::: Records to use

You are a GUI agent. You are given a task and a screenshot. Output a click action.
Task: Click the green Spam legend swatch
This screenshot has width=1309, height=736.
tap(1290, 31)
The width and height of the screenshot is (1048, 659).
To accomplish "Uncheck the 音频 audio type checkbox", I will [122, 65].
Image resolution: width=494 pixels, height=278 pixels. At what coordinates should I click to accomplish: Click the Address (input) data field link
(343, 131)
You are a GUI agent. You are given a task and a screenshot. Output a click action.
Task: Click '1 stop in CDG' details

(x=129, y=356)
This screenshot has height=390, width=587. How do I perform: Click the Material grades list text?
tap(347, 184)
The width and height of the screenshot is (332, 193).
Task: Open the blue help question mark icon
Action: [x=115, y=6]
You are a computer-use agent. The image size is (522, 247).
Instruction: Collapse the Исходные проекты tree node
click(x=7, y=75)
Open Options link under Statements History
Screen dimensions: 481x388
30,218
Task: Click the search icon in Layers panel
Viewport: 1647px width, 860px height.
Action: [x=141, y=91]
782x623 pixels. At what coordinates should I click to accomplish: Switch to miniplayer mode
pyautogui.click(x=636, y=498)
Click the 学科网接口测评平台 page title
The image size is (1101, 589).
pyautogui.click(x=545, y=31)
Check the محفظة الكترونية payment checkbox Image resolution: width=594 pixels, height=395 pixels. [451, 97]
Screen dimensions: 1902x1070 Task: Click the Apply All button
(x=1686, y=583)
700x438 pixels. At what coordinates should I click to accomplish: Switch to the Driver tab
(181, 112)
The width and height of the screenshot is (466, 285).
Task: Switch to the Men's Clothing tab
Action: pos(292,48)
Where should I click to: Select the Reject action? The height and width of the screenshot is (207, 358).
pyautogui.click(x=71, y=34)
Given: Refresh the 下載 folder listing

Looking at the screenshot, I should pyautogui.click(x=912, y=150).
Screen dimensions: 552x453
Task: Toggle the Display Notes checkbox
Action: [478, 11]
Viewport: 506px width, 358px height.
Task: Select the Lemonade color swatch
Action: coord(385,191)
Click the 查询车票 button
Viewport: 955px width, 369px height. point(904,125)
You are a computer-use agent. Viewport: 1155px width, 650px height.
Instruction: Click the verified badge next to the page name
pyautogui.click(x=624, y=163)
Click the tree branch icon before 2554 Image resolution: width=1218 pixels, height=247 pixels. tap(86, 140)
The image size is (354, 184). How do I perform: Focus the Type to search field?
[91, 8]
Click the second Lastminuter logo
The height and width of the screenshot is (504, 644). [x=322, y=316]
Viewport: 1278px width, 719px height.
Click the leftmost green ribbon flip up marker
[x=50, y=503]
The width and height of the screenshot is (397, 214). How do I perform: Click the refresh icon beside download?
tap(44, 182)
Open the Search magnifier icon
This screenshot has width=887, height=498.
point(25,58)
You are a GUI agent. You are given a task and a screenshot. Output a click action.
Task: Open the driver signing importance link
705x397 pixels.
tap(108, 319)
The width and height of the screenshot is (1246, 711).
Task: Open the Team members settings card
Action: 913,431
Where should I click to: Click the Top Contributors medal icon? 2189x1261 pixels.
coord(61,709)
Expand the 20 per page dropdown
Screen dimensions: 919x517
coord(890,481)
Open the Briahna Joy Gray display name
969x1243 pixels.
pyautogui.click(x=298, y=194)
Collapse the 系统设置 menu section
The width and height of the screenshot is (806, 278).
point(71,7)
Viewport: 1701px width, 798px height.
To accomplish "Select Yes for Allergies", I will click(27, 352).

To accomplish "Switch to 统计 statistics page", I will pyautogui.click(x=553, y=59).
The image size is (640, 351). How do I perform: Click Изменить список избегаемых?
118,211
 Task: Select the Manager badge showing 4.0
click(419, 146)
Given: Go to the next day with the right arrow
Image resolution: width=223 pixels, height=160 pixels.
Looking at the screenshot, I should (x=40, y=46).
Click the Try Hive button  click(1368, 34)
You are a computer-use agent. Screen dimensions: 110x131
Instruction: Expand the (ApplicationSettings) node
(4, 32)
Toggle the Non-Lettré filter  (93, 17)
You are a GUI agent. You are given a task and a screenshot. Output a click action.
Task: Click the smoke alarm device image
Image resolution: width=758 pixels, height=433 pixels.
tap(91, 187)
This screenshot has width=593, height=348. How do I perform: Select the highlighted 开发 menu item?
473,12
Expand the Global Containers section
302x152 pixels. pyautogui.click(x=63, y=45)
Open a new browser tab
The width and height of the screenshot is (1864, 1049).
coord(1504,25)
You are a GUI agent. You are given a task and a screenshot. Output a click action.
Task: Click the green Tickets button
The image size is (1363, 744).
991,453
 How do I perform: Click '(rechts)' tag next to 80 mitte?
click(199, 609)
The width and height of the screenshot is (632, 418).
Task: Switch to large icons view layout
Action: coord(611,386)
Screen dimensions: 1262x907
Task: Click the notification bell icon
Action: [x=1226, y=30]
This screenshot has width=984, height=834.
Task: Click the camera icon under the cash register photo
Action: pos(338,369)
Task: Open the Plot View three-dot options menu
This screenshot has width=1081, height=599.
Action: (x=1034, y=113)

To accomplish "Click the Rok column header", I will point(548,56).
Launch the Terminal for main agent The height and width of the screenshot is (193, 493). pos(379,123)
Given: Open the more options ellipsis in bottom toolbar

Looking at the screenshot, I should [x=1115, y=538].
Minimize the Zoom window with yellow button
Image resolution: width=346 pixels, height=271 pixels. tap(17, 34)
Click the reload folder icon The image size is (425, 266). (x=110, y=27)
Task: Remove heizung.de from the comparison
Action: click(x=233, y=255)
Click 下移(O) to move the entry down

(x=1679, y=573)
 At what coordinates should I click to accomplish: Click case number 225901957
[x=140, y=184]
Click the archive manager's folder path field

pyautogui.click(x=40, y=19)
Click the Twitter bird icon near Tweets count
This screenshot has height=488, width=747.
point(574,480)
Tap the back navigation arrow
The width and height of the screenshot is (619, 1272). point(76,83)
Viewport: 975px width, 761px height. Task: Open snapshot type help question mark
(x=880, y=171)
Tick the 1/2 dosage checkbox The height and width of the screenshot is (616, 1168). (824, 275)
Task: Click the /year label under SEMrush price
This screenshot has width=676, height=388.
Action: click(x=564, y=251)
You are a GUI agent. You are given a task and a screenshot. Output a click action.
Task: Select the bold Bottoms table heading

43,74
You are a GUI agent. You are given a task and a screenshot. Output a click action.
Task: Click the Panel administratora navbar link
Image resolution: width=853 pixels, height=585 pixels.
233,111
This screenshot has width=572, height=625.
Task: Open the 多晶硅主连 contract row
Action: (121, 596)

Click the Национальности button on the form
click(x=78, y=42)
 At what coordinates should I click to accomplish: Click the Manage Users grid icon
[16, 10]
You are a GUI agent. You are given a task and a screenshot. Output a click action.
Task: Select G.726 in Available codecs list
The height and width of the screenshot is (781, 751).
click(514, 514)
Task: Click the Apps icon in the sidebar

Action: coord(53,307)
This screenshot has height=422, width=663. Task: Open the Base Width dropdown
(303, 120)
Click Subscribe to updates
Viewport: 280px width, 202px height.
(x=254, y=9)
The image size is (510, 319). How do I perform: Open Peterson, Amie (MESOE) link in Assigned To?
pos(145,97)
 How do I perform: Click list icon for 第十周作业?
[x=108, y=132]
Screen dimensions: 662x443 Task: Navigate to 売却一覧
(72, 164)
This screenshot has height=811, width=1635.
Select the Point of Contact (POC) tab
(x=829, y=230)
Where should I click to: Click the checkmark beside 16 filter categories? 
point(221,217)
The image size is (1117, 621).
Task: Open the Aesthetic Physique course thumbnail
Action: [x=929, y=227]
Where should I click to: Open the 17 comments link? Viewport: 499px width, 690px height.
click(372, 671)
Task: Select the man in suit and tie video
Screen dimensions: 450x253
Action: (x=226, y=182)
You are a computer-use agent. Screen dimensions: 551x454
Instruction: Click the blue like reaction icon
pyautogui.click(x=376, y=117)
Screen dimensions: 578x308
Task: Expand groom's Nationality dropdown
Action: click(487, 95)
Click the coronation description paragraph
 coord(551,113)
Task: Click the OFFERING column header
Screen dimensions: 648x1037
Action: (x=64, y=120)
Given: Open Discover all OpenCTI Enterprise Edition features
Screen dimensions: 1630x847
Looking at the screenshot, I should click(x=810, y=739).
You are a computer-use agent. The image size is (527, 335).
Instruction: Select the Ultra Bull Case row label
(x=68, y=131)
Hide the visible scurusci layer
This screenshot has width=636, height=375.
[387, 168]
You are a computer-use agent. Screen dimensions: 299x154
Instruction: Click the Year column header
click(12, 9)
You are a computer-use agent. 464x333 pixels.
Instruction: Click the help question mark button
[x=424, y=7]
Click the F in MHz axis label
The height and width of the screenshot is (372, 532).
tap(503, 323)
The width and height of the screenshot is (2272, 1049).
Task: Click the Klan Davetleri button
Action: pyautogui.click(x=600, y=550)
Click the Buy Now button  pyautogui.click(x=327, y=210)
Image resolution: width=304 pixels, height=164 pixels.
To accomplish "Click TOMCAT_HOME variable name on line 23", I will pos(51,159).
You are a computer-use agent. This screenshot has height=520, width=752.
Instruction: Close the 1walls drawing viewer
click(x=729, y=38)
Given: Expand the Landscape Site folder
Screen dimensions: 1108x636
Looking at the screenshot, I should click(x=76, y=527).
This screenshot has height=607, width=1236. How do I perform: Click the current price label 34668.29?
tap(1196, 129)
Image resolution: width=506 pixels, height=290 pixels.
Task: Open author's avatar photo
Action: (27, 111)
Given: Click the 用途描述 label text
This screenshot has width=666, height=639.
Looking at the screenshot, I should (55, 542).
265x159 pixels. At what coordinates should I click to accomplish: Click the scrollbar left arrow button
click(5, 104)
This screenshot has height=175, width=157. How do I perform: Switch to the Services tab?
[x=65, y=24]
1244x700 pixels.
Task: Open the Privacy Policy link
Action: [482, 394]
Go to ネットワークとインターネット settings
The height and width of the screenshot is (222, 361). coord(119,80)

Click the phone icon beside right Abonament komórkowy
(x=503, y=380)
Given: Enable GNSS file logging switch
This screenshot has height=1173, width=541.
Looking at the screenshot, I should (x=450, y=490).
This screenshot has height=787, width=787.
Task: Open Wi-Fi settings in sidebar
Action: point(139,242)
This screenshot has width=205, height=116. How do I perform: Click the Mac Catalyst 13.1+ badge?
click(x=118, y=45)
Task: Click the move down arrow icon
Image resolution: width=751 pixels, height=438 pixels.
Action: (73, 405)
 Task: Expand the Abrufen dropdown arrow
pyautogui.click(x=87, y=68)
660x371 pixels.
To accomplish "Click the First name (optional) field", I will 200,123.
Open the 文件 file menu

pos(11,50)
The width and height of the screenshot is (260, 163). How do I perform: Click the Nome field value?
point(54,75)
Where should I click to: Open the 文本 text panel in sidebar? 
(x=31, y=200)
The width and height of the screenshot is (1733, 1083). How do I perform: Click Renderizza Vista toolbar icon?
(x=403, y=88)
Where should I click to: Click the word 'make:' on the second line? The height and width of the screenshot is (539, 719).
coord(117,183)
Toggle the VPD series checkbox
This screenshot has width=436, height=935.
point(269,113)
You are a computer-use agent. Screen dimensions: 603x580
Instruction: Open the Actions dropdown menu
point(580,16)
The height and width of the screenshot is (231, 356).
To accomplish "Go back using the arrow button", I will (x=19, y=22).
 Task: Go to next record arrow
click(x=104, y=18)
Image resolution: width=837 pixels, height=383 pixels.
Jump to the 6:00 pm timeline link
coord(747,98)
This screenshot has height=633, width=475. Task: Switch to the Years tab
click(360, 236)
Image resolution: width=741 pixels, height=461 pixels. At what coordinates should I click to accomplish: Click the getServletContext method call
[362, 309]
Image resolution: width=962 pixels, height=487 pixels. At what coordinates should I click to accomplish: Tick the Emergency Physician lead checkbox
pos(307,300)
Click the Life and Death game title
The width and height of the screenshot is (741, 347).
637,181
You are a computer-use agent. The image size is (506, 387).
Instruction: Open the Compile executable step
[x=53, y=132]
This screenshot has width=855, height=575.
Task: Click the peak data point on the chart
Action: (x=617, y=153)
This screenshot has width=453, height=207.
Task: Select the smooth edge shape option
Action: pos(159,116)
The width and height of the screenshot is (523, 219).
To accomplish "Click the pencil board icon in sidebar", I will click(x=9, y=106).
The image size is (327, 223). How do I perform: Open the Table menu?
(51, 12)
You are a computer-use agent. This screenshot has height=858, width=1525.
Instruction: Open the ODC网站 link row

::::::

What the exercise asks: Please arrange the rows from the line containing "Screen dimensions: 662x443" up to and including the line containing "(x=829, y=230)" as a JSON list of strings, one string per line and no blank lines.

Solution for this exercise:
[
  "Screen dimensions: 662x443 Task: Navigate to 売却一覧",
  "(72, 164)",
  "This screenshot has height=811, width=1635.",
  "Select the Point of Contact (POC) tab",
  "(x=829, y=230)"
]